Last week, I found this picture posted online:
It immediately got my brain started creating a new world (as if my brain doesn’t have enough to do to keep it busy). Since it’s no use telling my brain to stop being creative, I decided to channel its energy productively to give you all a look at how my writing process progresses. So for this week’s Savvy Saturday, I’ll give you a brief opening to a story I’ve started working on that’s inspired (loosely) by this picture. Next week, I’ll show you some of the behind the scenes work that went into this story. Fair warning: this is a rough draft written over the past week, so it isn’t polished. But it should give a glimpse into a new world that will hopefully end up being intriguing!
The new mechanic was about to get himself thrown overboard. Her dark eyes sparkling in anticipation, Chaska leaned forward on her perch, gripping the yard of the Qaqcha’s mainsail with her legs and the rigging with her left hand. The two men arguing on deck were too far away to hear, especially given the wind that howled right through Chaska’s thick poncho and knitted hat. Even so, the mechanic’s aggravated gestures were perfectly clear – as was Captain Hakula’s reddening face.
Chaska grinned sourly, hooked one soft-booted foot in the rigging and slid down to the deck in record time. She wasn’t about to miss an opportunity to see Hakula ream someone else out for a change. Especially when the victim in question was one of Tukanchiqu’s arrogant, filthy-rich metal workers. Chaska had seen three come and go in her ten months on Hakula’s ship, and loud-mouthed obnoxious know-it-alls they’d been, too, but none of them had had the audacity to argue with the captain himself.

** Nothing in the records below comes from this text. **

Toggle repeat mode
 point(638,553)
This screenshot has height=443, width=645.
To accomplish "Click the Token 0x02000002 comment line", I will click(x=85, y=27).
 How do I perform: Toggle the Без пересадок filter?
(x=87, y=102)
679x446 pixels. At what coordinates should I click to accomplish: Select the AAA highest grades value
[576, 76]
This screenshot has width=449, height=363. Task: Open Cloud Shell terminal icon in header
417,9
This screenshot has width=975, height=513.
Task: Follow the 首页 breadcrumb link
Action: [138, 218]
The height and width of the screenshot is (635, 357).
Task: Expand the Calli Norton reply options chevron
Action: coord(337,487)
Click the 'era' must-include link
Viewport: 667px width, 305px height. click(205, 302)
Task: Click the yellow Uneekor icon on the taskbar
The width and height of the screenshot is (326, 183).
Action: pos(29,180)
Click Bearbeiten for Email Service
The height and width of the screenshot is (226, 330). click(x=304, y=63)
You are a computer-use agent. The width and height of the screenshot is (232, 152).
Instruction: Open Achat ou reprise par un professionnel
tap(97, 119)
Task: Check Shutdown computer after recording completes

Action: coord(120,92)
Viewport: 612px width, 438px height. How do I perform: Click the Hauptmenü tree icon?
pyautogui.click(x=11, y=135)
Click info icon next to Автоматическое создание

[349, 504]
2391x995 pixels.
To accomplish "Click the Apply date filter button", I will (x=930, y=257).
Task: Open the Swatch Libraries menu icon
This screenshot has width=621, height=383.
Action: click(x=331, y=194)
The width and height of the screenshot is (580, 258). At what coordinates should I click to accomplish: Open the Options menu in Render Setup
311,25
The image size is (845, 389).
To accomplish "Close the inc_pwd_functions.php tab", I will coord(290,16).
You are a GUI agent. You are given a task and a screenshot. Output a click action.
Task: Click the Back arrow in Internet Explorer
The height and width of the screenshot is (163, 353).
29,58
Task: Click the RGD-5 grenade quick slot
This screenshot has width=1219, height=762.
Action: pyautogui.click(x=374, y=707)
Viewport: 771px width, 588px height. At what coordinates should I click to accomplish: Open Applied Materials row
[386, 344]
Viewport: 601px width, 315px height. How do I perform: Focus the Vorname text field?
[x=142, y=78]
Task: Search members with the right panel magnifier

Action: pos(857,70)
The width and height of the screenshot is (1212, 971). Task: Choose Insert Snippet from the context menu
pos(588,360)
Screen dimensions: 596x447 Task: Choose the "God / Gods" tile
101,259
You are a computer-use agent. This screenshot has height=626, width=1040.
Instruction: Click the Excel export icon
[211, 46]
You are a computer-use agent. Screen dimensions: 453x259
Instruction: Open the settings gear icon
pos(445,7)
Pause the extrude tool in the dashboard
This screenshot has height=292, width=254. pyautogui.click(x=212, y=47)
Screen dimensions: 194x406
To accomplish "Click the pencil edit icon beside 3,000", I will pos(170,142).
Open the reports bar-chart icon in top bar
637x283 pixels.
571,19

Pulling her cap’s earflaps down against the wind’s bite, Chaska sauntered toward the bow, where Captain Hakula looked like he was about to erupt at any second. As she walked, she picked up the end of a pile of rope that someone – probably Machqu, Captain Hakula’s lazy second cousin – had left in an ugly heap and began recoiling it. It wouldn’t do for any of the Qaqcha’s officers to think she had nothing to do and assign her somewhere out of earshot.
She stopped as close as she dared to the confrontation, keeping her hands busy and her gaze directed over the railing at the swirling white mists of the Unqapa, even as she strained to hear the substance of the argument behind her. The cursed sea was clearer today than sometimes. She could see several feet down into the mist, far enough to see the protection and levitation spells that glowed along the Qaqcha’s cedar hull. Below that, though, the Unqapa glowed a deadly ominous gray.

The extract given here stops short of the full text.